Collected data
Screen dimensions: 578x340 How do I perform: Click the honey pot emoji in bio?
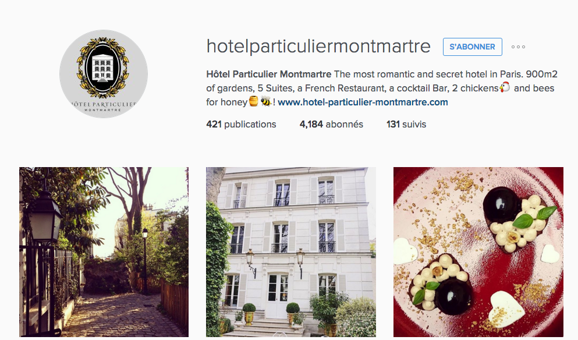[x=254, y=101]
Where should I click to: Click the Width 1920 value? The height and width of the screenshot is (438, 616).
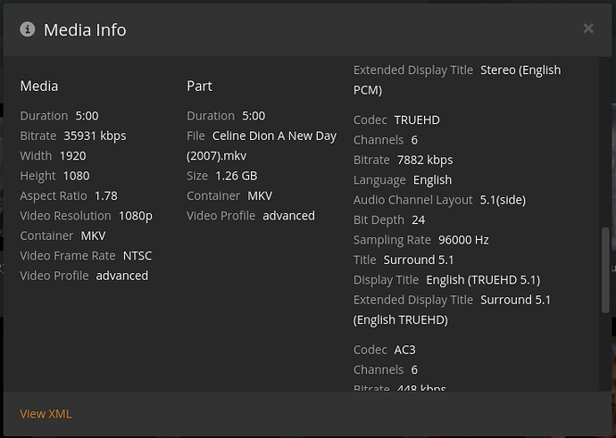(72, 155)
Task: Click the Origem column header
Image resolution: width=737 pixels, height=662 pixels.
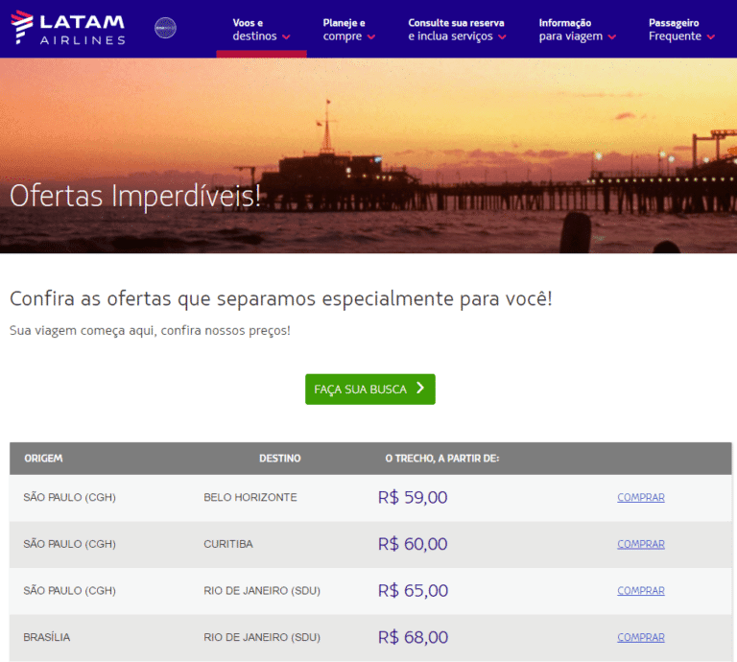Action: [x=43, y=459]
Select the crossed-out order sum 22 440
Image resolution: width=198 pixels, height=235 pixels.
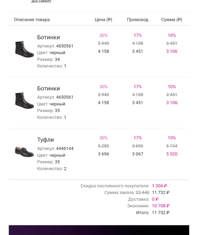[142, 193]
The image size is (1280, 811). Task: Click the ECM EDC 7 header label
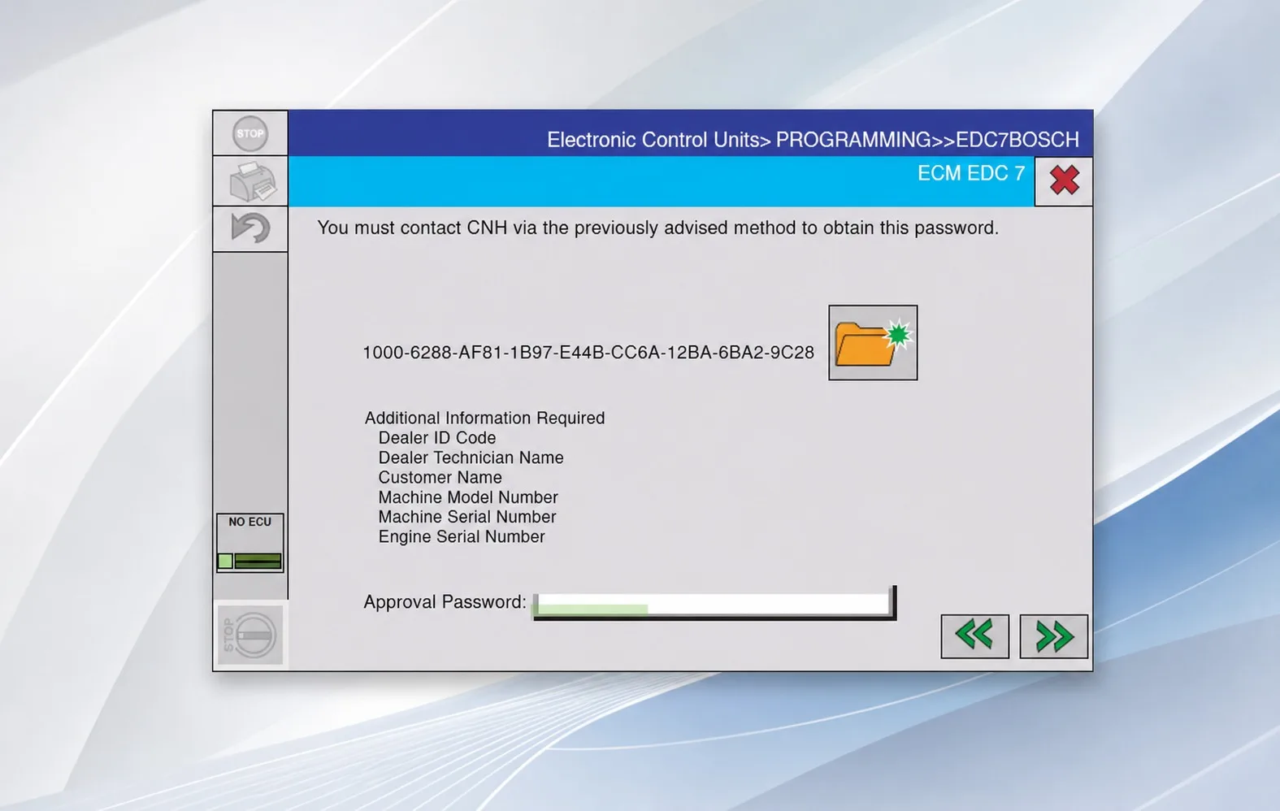[970, 173]
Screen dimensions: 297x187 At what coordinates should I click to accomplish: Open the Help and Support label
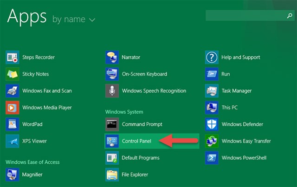point(241,57)
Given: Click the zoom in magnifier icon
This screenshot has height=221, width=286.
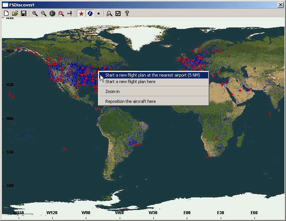Looking at the screenshot, I should coord(35,13).

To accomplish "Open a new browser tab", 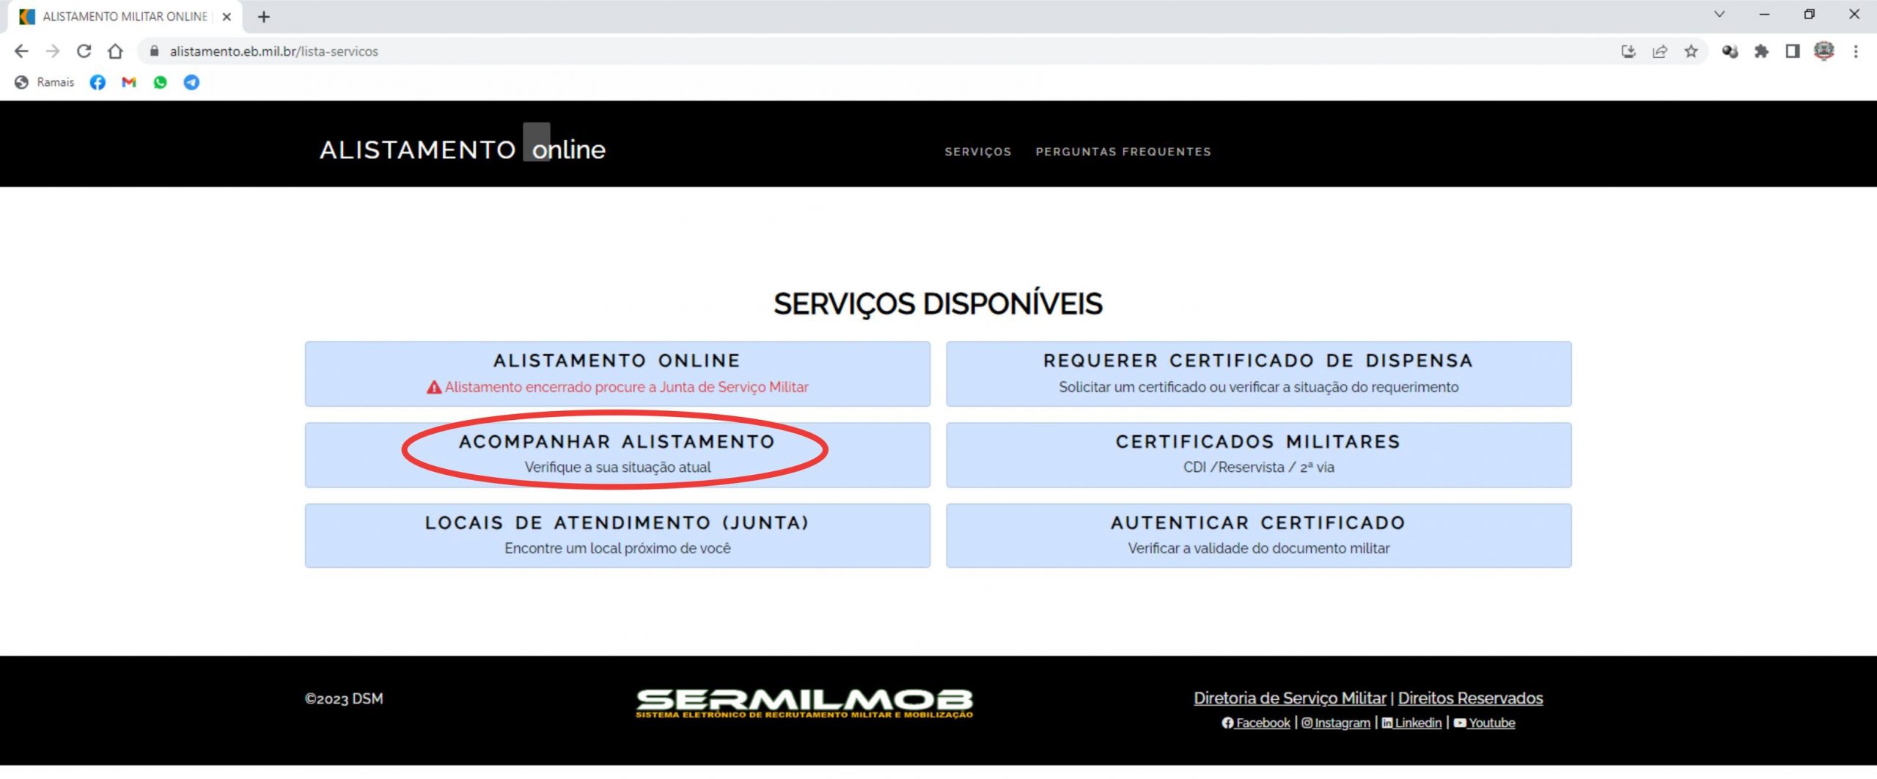I will [264, 16].
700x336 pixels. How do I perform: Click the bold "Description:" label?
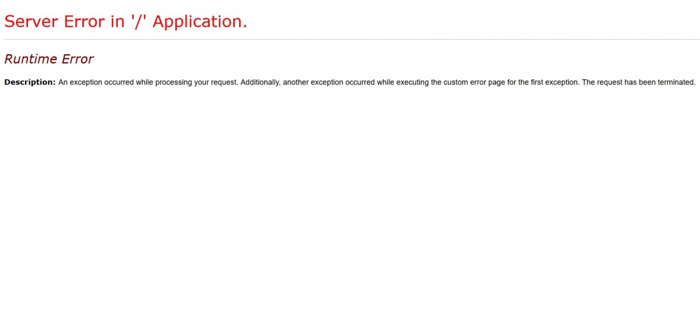coord(30,82)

== Action item ==
Repeat the lines exactly as they stand, from the opening line of the data through the line with "Given: Click the zoom in magnifier icon". Pictures stay out of the copy.

== Response area ==
Screen dimensions: 578x340 How do I perform: Click the honey pot emoji in bio?
[x=254, y=101]
Where should I click to: Click the Width 1920 value? The height and width of the screenshot is (438, 616).
(72, 155)
Task: Click the Origem column header
Image resolution: width=737 pixels, height=662 pixels.
Action: [x=43, y=459]
Select the crossed-out order sum 22 440
Image resolution: width=198 pixels, height=235 pixels.
[142, 193]
The image size is (1280, 811). Task: Click the ECM EDC 7 header label
[970, 173]
Screen dimensions: 297x187 At what coordinates should I click to accomplish: Open the Help and Support label
point(241,57)
Given: Click the zoom in magnifier icon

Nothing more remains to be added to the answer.